妹背山女庭訓、三笠山御殿の舞台。お三輪は、時蔵が演じた。長い舞台で、飽きが来た。お三輪が出てくるまでが、長すぎる。途中、橘姫と采女と、恋仲の二人が出てきたが、采女が松也で美しいのに、橘姫は新伍で。美しさにかけ、残念。新伍は、元が美形ではない役者なので、無理は言えないが、ここは美しい役者を使って欲しいものだ。観客は、役者の美しさを楽しみに見に来ているのだと言う事を忘れてもらっては困る。

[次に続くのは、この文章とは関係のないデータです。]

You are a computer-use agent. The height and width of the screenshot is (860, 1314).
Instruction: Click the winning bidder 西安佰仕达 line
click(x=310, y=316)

主役の時蔵のお三輪が美しい。恋一途に突っ走る若い娘に見える所が、時蔵の芸だ。時蔵は襲名の際も、お美輪を演じていたが、年齢を重ねても、はしっこさが出ていて、可愛く、若い娘らしい、一途に恋に邁進する娘の、純粋さが出ていて、楽しかった。時蔵の芸は格段に上がっている。
三笠山御殿の舞台は、私的には、官女にいいようにいたぶられ、お美輪が虐めぬかれる所が、可愛そうだが、楽しい。最後にお美輪は、理不尽にも、殺されてしまうのだが、徹底的に、虐められる方が、悲劇性が増し、可愛そうだなと思う気味落ちが強くなる。観客のSの度合いが高まる。問題は、官女だ。虐める官女は、女形ではない、脇役の立ち役が演ずるが、今回は、大声で喚き散らすだけで、ねちねち感が足りないと思った。大声で喚けば、虐めていると思うのは、間違いで、単純すぎる。女の意地悪さを、これでもか、これでもかと、ねちねちと出さないと、官女の意地悪さが出ず、お三輪の哀れさ、悲劇性が、強まらない。官女のチームワークの取れたクールな虐めが、ここは欲しいと思った。

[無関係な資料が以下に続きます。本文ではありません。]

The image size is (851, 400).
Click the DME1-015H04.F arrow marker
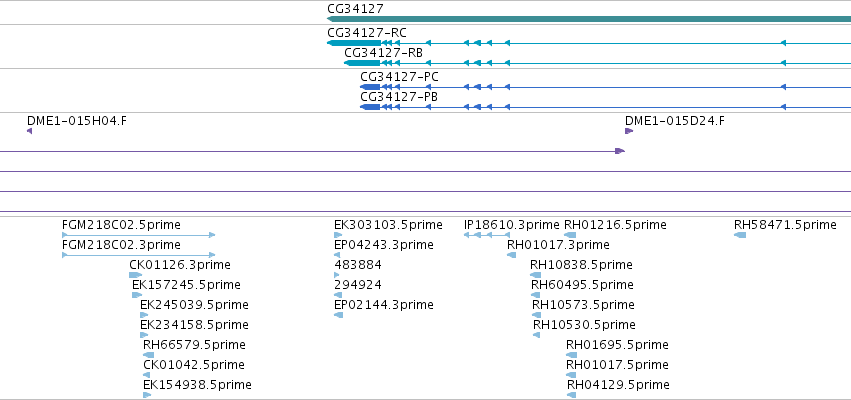29,131
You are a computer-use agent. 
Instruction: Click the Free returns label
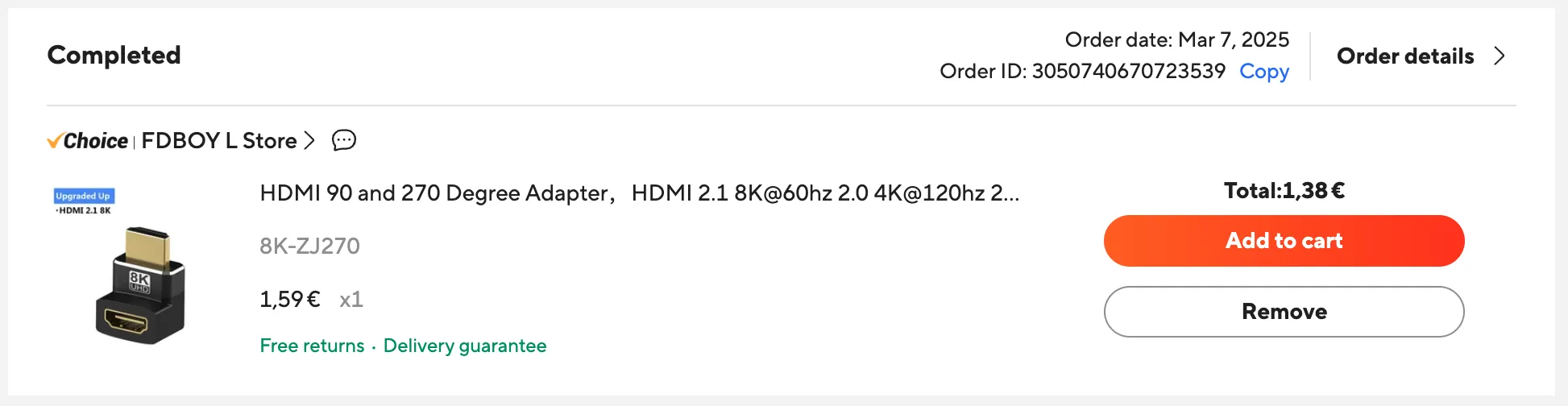pyautogui.click(x=312, y=346)
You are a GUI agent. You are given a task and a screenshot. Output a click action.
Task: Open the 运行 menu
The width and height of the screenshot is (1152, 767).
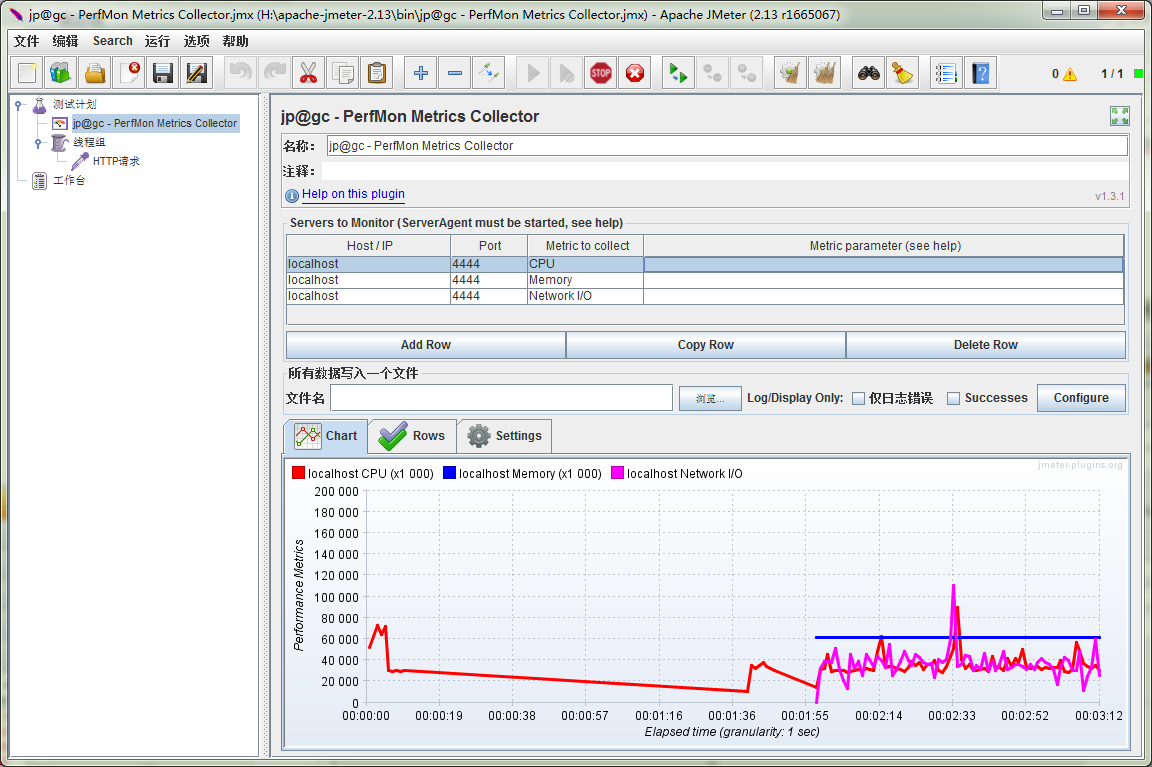[x=157, y=41]
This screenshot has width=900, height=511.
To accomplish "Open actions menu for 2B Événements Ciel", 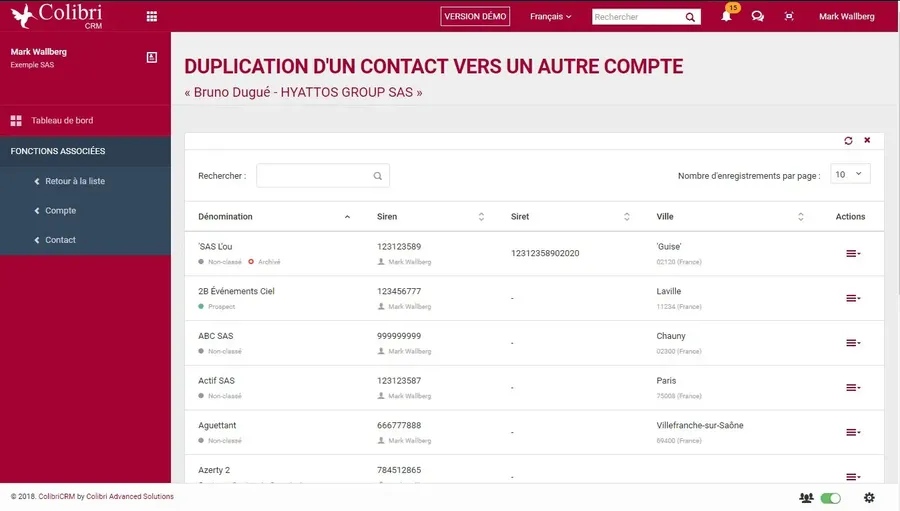I will [x=853, y=298].
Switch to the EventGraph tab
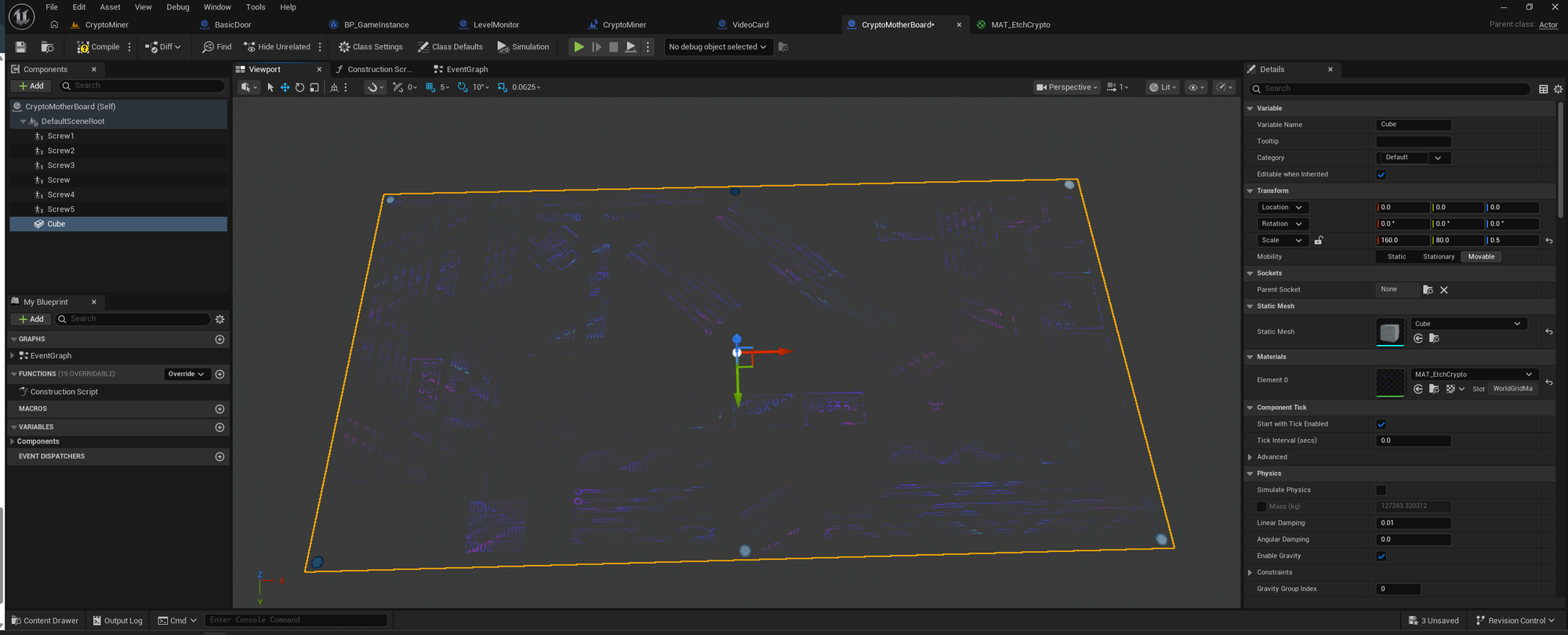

采女を求めて御殿に入り、官女のいじめに遭い、いたぶられ、そのあげくに、采女に最後会う事もかなわず、疑着の相の女性の生血が必要だと、訳の分からない理由で殺される。舞台上では、お三輪は采女の役にたったと、喜んで死んでいくと言う設定だが、とても自分の死が役に立ったと思って死んだとは思えない。まるで理不尽な殺されようである。救いようのない死である。采女を思うがゆえに、御殿に上がり込み、虐め抜かれて、最後には、采女に会う事もなく、理不尽に殺されてしまうのだから、私は、一大悲劇だと思う。
次が、菊之助の文屋。私は、踊りは良く分からないが、振りが楽しく、寝る事もなく、楽しんで見られた。見た事がない振りが、随所に出て来て、飽きなかった。菊之助が美しくて、ひょうきんに踊る所もあり、楽しめた。菊之助の貴族姿を見ていると、源氏物語の光の君も十分にできると思った。海老蔵の光源氏以外の、光の君が観たいものだ。
最後は、野晒悟助。はっきり言って、内容のない、どういう事も起こらない、つまらない芝居である。菊五郎の男伊達を見ておしまいである。菊五郎が、舞台に出てきただけで、男伊達に見え、派手な着物姿がカッコいい。恰幅の良さがプラスに作用する。菊五郎は、明るい雰囲気の持ち主だから、こういう役は、ぴたりとはまる。でも中身のない芝居なので、ここまで。最後の殺陣は、菊五郎大活躍で、音羽屋の傘が大活躍。